Since Emma’s original job in her bailbonds business was essentially a bounty hunter, I thought of trying to connect her to famous bounty hunters on the screen. The first one I thought of was Steve McQueen’s character of Josh Randall in Wanted: Dead or Alive . Here’s my attempt at it:
Jennifer Morrison – Once Upon a Time (2012), Star Trek (2009)
Leonard Nimoy – Star Trek (2009), Fringe (2010)
Blair Brown – Fringe (2010), The Rockford Files -“The Girl in the Bay City Boys Club” (1975)
James Garner – The Rockford Files (1974-1980), The Great Escape (1963)
Steve McQueen – The Great Escape (1963), Wanted: Dead or Alive (1958-1961)The other famous bounty hunter I thought of was Boba Fett in Star Wars.
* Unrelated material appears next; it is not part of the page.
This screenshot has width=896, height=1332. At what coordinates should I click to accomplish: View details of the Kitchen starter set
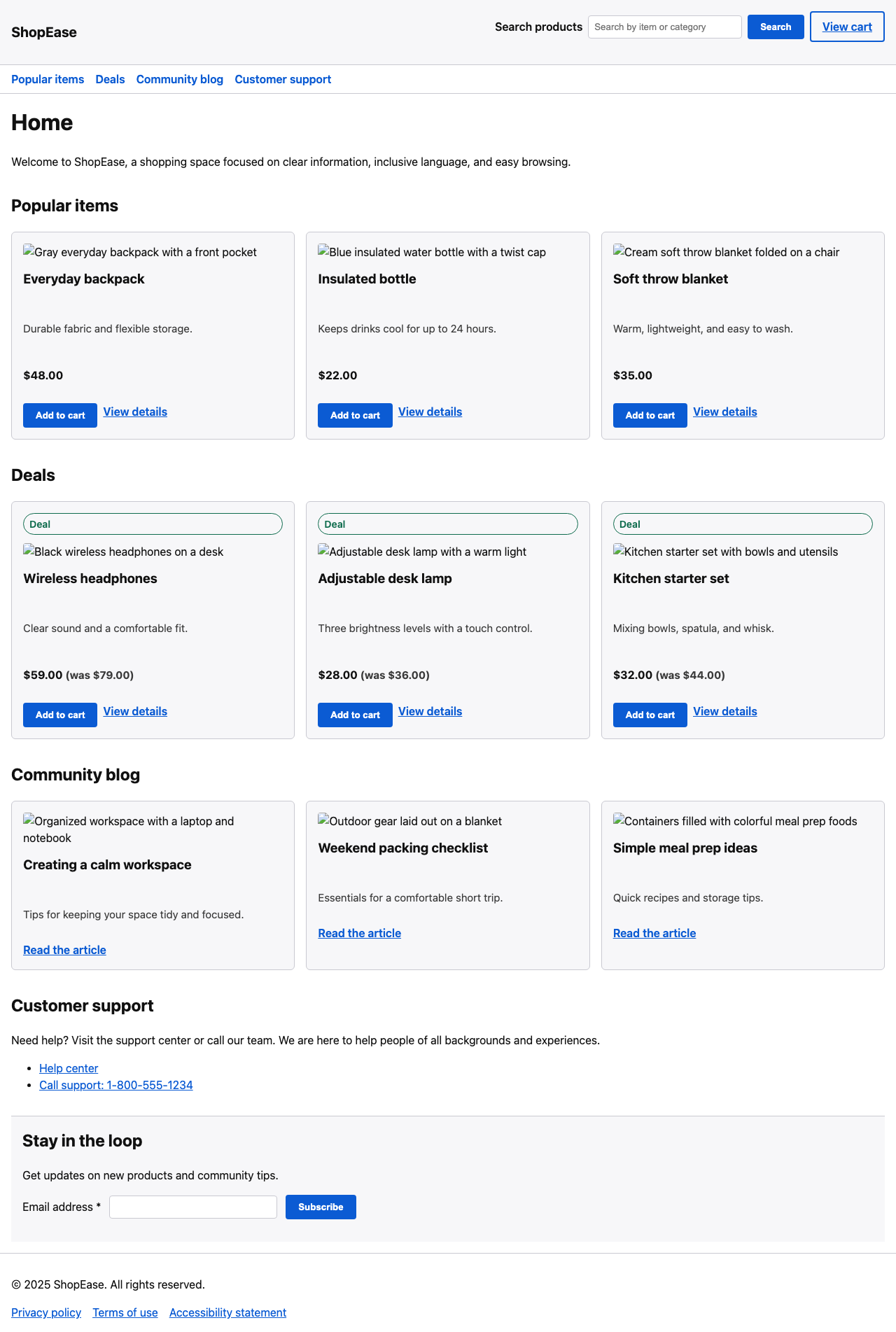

It turns out the first part of the above chain works for that one too. If we add the required new connections we get:
Jennifer Morrison – Once Upon a Time (2012), Star Trek (2009)
Leonard Nimoy – Star Trek (2009), Fringe (2010)
Blair Brown – Fringe (2010), The Rockford Files -“The Girl in the Bay City Boys Club” (1975)
James Garner – The Rockford Files (1974-1980), Toward the Unknown (1956)
William Holden – Toward the Unknown (1956), Bridge on the River Kwai (1957)
Alec Guinness – Bridge on the River Kwai (1957), The Empire Strikes Back (1980)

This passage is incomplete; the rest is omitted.